**Prompt**
Once you find the line with "Image resolution: width=1200" in the data that follows, repeat it and every line after it exactly, through the line with "Click the GROSS-Werkzeuge logo".

**Exercise material**
[Start of Attachment]
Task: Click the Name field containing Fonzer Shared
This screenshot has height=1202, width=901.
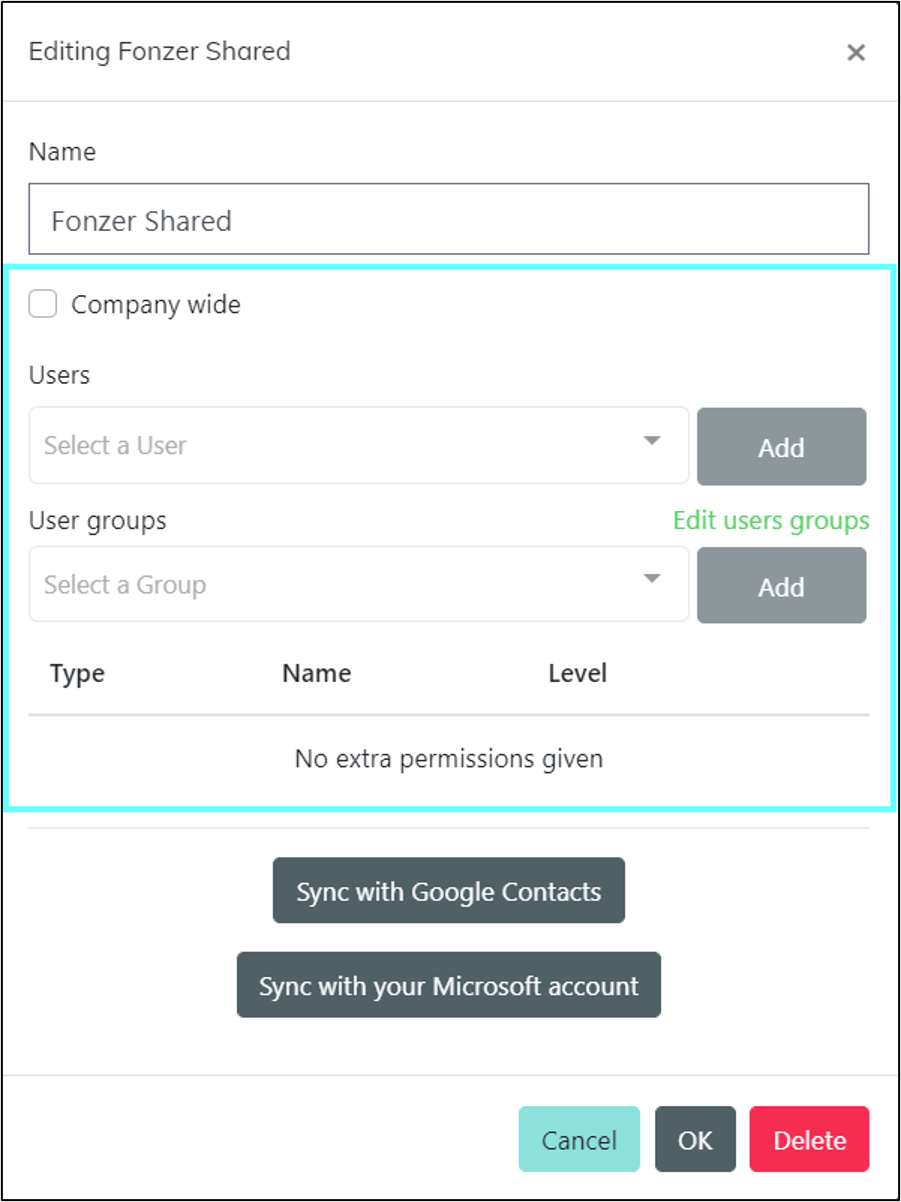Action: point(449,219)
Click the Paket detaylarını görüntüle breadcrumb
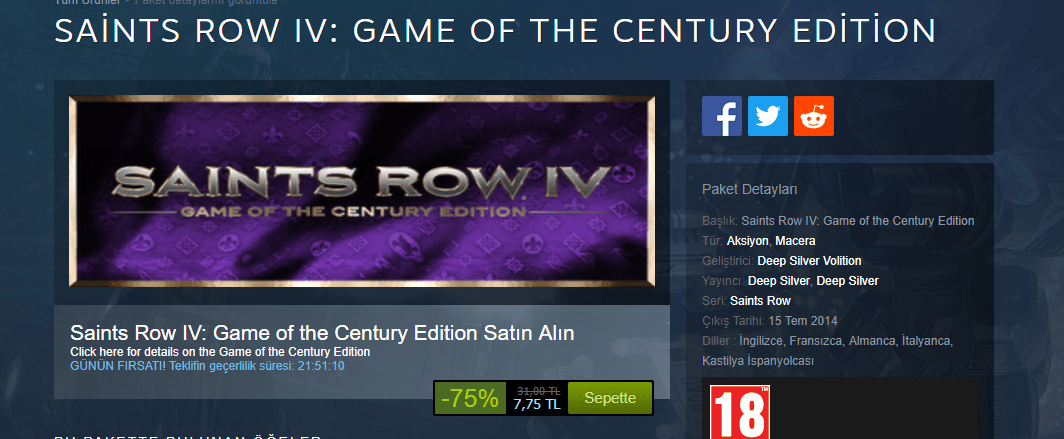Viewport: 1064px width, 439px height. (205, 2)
[End of Attachment]
[Start of Attachment]
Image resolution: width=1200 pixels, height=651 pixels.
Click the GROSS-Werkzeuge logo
[End of Attachment]
**Reply to the task**
Image resolution: width=1200 pixels, height=651 pixels.
Click the GROSS-Werkzeuge logo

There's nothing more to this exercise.